ただし、すべてのことが稲盛氏のトップダウンというよりも、重要な案件は稲盛氏、瀬戸英雄企業再生支援委員会委員長(弁護士)、中村彰利会長補佐(企業再生支援機構専務)、水留浩一副社長(企業再生支援機構常務)、京セラ出身の森田直行副社長で決める集団指導体制になっている。注目に値するのは、JAL生え抜きの大西賢社長が実質的に重要な経営判断の蚊帳の外におかれている点だ。「大西さんには空港におけるVIPの接遇や経団連やお客さまへのあいさつ回りをお願いしています」(企業再生支援機構幹部)といわれ、お飾りはむしろ彼のほうなのだ。整備部門一筋に歩み、JALを倒産させた西松遥前社長ら旧経営陣に引き立てられてきた大西氏は、稲盛氏や支援機構の幹部からすると、頼りなく見られがちだ。

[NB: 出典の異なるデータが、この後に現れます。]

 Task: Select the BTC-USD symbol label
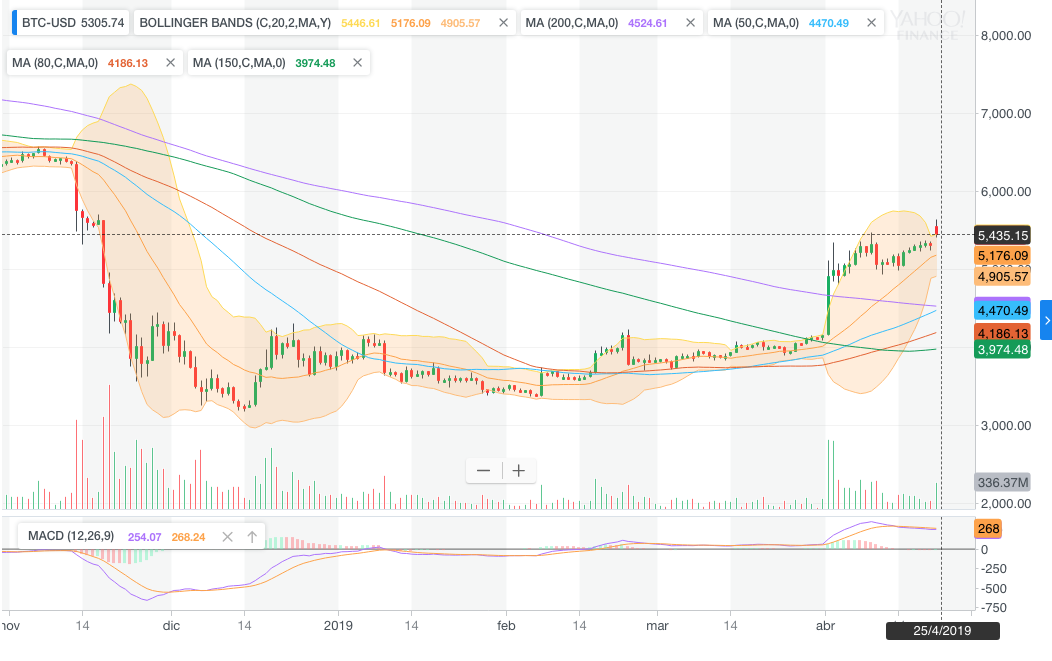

JALは昨年12月15日、役員体制を一新し、京セラから3人の役員を招聘した。稲盛氏の信任が厚く、稲盛氏の生み出した京セラ特有の経営管理思想「アメーバ」の伝道役を務めてきた森田直行氏(京セラコミュニケーションシステム会長)が副社長に就き、経営管理と調達、関連会社の担当となった。さらに稲盛氏の秘書を長く務めた側近中の側近である大田嘉仁京セラ取締役を専務に起用し、JAL社員の意識改革推進担当に据えた。やはりアメーバに精通した米山誠京セラコミュニケーションシステム取締役は執行役員経営管理本部長に就任。JALの宿患といえる採算意識の欠落を埋めるべく、収支をつかさどる経営管理部門のラインを京セラが握ったのである。